The targets of vitamin D depend on the differentiation and activation status of CD4 positive T cells

Vitamin D is a potent immune system regulator. The active form of vitamin D (1,25(OH)(2)D-3) suppresses the development of animal models of human autoimmune diseases. 1,25(OH)2D3 decreased the proliferation of all T helper (h) cells and decreased the production of IFN-ygamma IL-2, and IL-5. In Th2 cells 1,25(OH)(2)D-3 increased the production of IL-4. Quiescent CD4+ T cells express vitamin D receptors but only at a low level, which increased five-fold following activation. 1,25(OH)(2)D-3 treatment of Th0 cells, but not Th1 or Th2 cells, induced the expression of the transcription factor GATA-3. Microarray technology identified over 102 targets of 1,25(OH)(2)D-3 in CD4+ T cells. Of the 102 genes, 57 genes were down-regulated and 45 were up-regulated by 1,25(OH)(2)D-3 treatment of the CD4+ T cells. Two of the identified genes are regulators of NFkB. Other genes of interest included the IL-2Rbeta gene and IgE binding factor.
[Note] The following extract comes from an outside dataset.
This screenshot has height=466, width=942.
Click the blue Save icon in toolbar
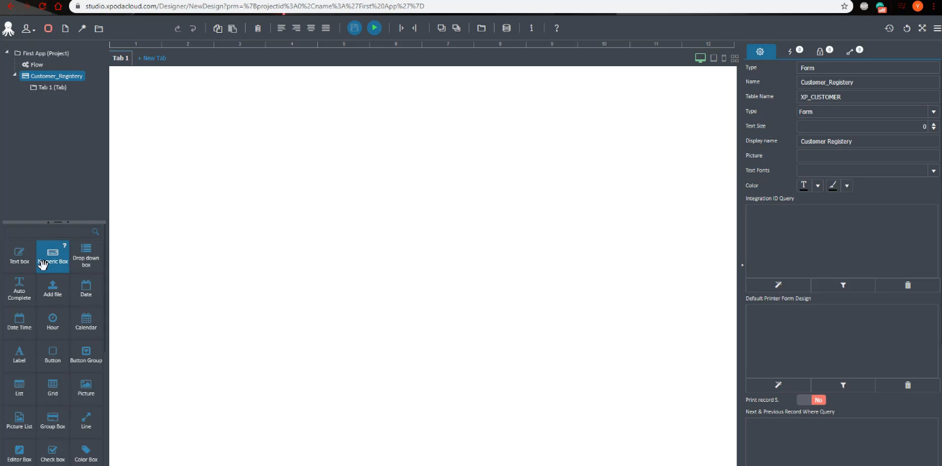pyautogui.click(x=354, y=28)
Th2 and Th0 cells produced more IgE binding factor after treatment with 1,25(OH)(2)D-3 while Th1 cell IgF binding factor expression was unaffected by 1,25(OH)(2)D-3 addition. It is unclear why some of the genes identified are expressed in CD4+ T cells and furthermore why 1,25(OH)(2)D-3 regulates the expression of these genes. Clearly CD4+ T cells can be direct targets of vitamin D. The targets of vitamin D in CD4+ T cells depend on the state of activation and differentiation status of the cells. (C) 2003 Wiley-Liss, Inc.